That they give permission for git use isn't the point (and they haven't
yet anyway. BTW, do we have anything in writing from these sources, and
what about the new images that are part of the program for variants,
etc.). It's that we even need to obtain permission at all. These files
are not freely distributable. Why is it hard to understand the inherent
problem with that for this project?
I am not sure what images you are talking about. You mean the Xiangqi
pieces? These are from a font that allows any non-commercial use in its
license. For me it s no problem to obtain permission if obtaining
permission is required. This seems much less of a hassle than the usual
copyright transfer to FSF that is always required for the sources. If
permission is required, and cannot be obtained, then we will of course not
include it.
I don't see the problem with simply having the bundling occur by a 3rd
party. In this case, you, but in a capacity outside of the winboard
project. Or anyone else. I think it's something to be encouraged,
actually. But again, not as part of the project.
Well, this is a perfectly viable solution, as long as there is a link on
the poject homepage to a download
(e.g. the one on WB forum) that prospective users would not percieve as
unusably raw.
The GNU website can then host a zip file with only the files produced in
the project (winboard.exe, .chm,
.hlp).
In fact most of the stuff we do include is GPL's or has even less
restrictions (open-source freeware). Much of what is
closed source is actually my own. [...]
You don't see a conflict of interest there? I do. Again, I bring up my
point which you ignored about bundling being analogous to Microsoft
bundling IE.
I see it more as a mutually benificial arrangement. MicroSoft is criticised
for not revealing the interface specs, (to make competition impossible)

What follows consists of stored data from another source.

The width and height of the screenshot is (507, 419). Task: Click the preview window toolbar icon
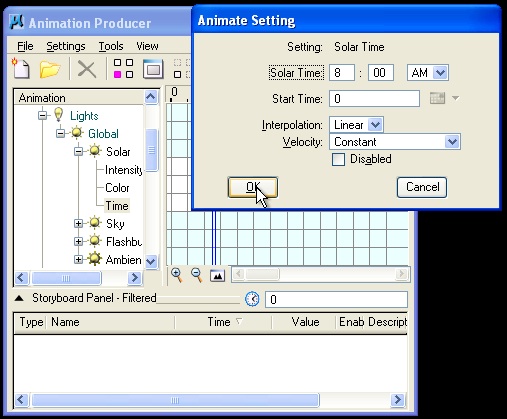(x=153, y=69)
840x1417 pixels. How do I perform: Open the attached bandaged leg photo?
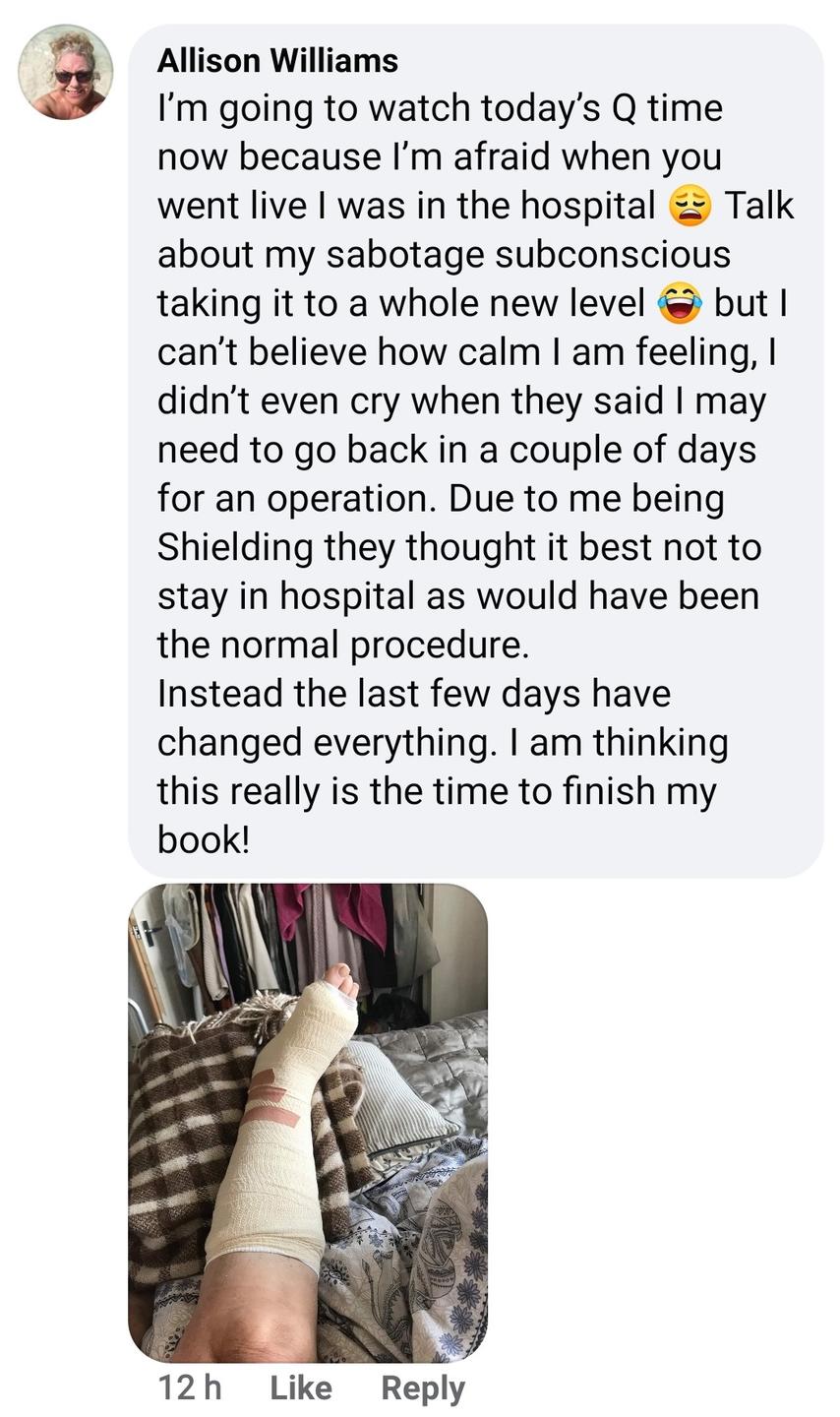(x=308, y=1122)
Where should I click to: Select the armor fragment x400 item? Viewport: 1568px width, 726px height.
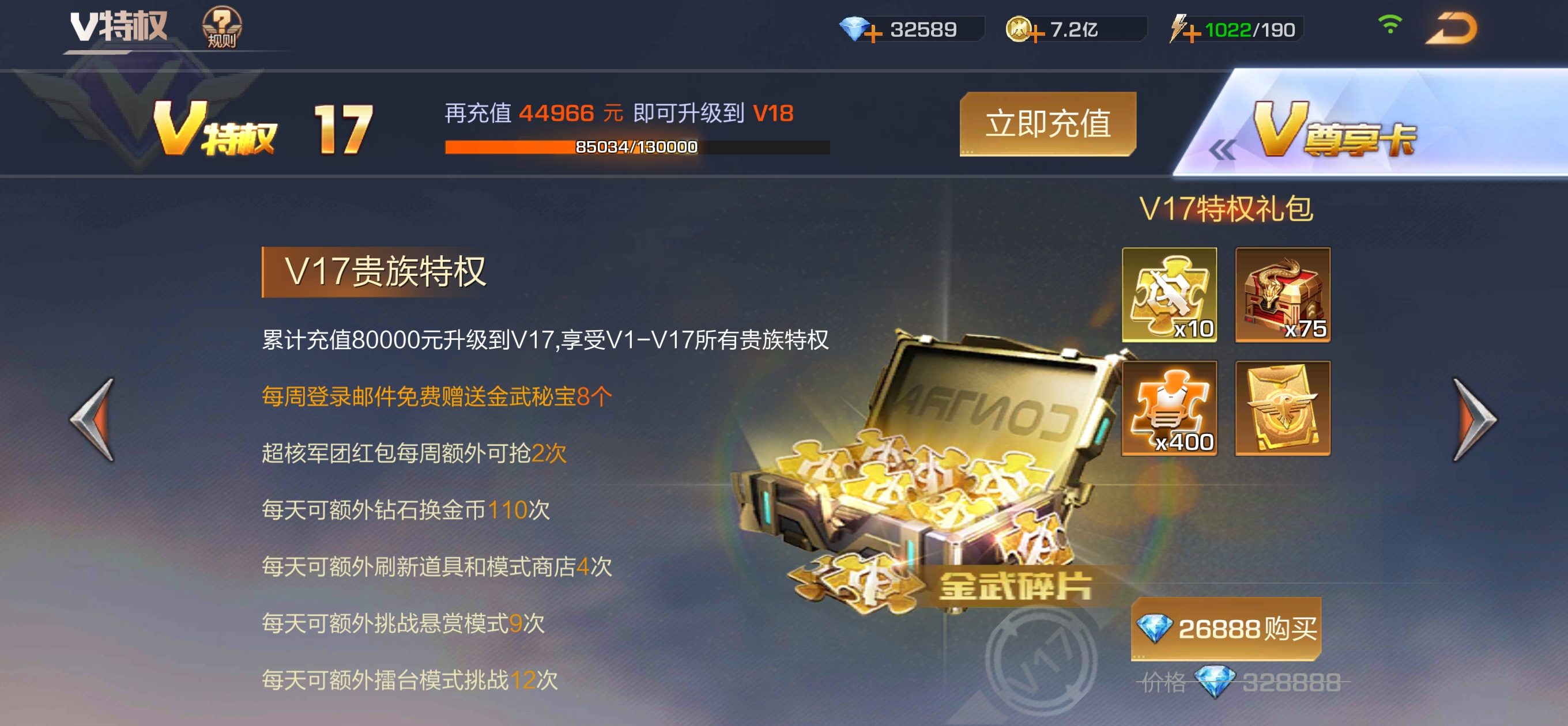1169,408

and commercial anti-trust violations (pricing some products at a loss,
funding them by profits on other, unrelated products, to bankrupt competition).
We don't do any of that.
It was not my idea to provide WinBoard and engines in one bundle. That
decision was taken here before I had even heard of WinBoard.

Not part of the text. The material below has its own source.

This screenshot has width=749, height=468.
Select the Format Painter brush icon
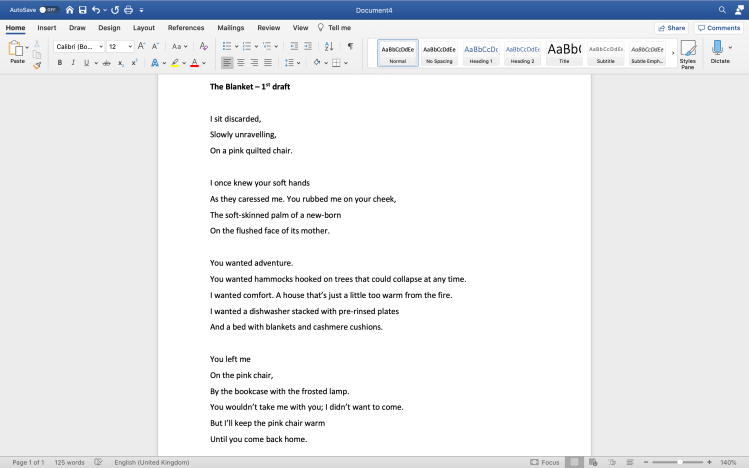tap(37, 65)
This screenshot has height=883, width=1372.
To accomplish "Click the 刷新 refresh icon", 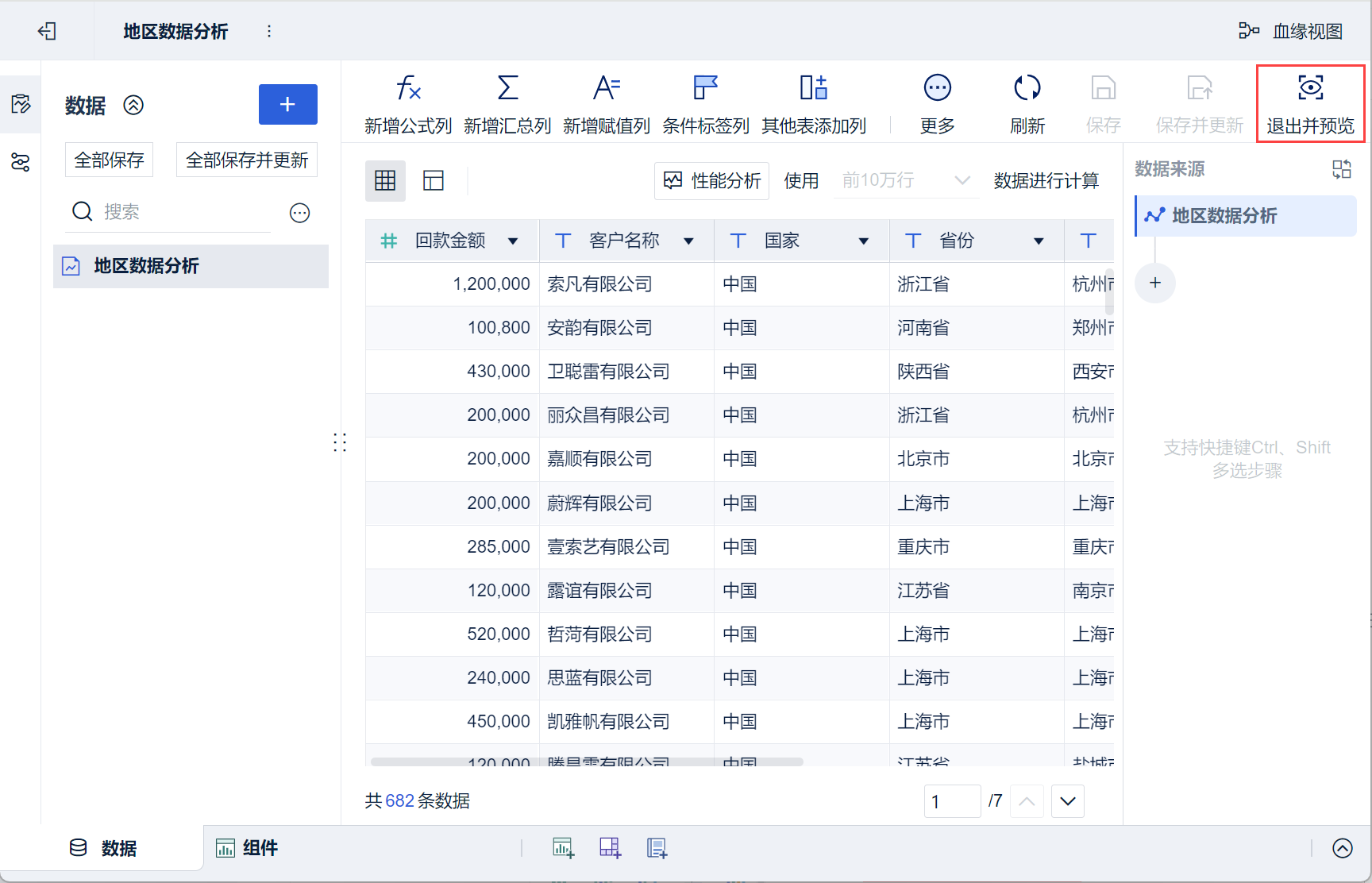I will [1027, 88].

But I see nothing against that in principle. (It is just the choice of
engines I criticized. And not even because they were nearly all GNU products,
but mainly because they are (by todays standards) mediocre and extremely bulky.
WinBoard protocol is fully open, and everything we deliver is freeware. IMO
adding features to a protocol is very difficult,
because GUI writers will wait for engines, and engines will wait for GUIs
to implement them.
Unfortunately, we have let our market share slip away, so that we are in
fact very un-MicroSoft like.
WinBoard's importance has dwindled to the point where it will even be
difficult to dictate the protocol.
So I think it is important to break the dead-lock of GUIs and engines
waiting for each other to implement
new stuff by providing products on both sides of the fence. If I add
Xiangqi support to WinBoard, I make
sure there are Xiangqi engines, so that it can actually be used. I don't
see anything wrong with that,
it might open an important market that would never get of the ground
without this two-pronged approach.
It invites competition rather than exclude it.
That leaves only Pulsar. Perhaps Sjeng would have been a better choice.
(Except
that it doesn't play Atomic, and I really like Atomic most of all ICC
variants.) But Mike Adams (Pulsar author) was very
helpful in debugging WB in combination with all the weird variants Pulsar
plays, and is actually eager to see it
optionally distributed with WB. Pulsar is not very big, it is just a tiny
add-on that provides a lot of FUNctionality for
the more casual board-game enthusiast.